Coach Toe Blake between captain Maurice "Rocket" Richard and Doug Harvey, who in 1960-61 would succeed Richard as team captain


With Maurice Richard's No. 9 and Elmer Lach's No. 16 retired by the Canadiens in 1960 and 2009, respectively, Logothetis hopes that Blake's No. 6 will reunite the "Punch Line" in the arena rafters. When current captain Shea Weber eventually vacates the number, maybe that will happen.

"Even after he retired from coaching, Toe would say that what meant the most to him was being a player, being in the locker room with the players, with Elmer and the Rocket," Logothetis said. "Those moments were always his passion. With coaching, it was a way to be close to the action and the players. 
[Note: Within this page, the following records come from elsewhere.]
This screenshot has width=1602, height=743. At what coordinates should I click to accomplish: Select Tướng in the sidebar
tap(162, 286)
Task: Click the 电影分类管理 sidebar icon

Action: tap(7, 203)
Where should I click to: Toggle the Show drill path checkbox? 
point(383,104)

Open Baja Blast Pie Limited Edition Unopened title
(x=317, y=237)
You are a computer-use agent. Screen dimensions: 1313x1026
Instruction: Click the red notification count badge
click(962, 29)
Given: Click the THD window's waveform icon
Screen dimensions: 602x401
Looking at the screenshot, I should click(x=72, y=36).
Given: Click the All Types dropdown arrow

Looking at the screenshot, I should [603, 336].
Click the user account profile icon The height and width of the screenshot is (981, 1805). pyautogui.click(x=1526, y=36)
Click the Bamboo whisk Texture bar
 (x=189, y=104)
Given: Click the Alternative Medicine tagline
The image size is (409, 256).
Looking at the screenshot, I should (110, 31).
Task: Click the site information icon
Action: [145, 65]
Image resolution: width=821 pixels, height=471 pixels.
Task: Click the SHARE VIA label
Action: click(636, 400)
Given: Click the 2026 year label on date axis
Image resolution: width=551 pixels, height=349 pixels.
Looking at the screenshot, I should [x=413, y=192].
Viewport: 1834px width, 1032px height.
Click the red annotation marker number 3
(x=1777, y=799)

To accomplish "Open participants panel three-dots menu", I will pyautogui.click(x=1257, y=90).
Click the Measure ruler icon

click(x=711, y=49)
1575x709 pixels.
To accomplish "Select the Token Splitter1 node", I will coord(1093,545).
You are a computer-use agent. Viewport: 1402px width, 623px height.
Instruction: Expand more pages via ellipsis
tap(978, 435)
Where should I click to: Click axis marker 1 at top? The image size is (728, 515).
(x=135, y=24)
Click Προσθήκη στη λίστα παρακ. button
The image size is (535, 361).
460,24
"Toe's love of hockey sometimes overtook that for his family. He was a product of his era, barely home, a distant father. From the moment he first started playing, before he could afford skates ... all the way through his life, his love of hockey was everything. He was always focused and determined and all he did was for hockey. His life was like a love letter to the game because everything he did was based around it."

Andre "Poodle" Lussier, played by Mark Bousquet, briefly considers Dave Hanson's question about his acquaintance of Toe Blake in the 1977 movie Slap Shot.


As for Poodle Lussier's knowledge about Blake? Mark Bousquet, 68, who played Poodle in "Slap Shot," eagerly replied Thursday in rich statistical detail, off the cuff, with a few observations:

"Toe was known for always wearing his fedora behind the bench, a strict disciplinarian and strategist," Bousquet said. "He was called 'The Old Lamplighter' because of his scoring ability, the 'Punch Line' the best offensive unit in hockey's glory years. But he also played the game with grit. Old-time hockey!"

Poodle will soon know a whole lot more about Blake, the legend he chose not to discuss with Dave Hanson, when he receives Logothetis' book, a gift that's coming from the author.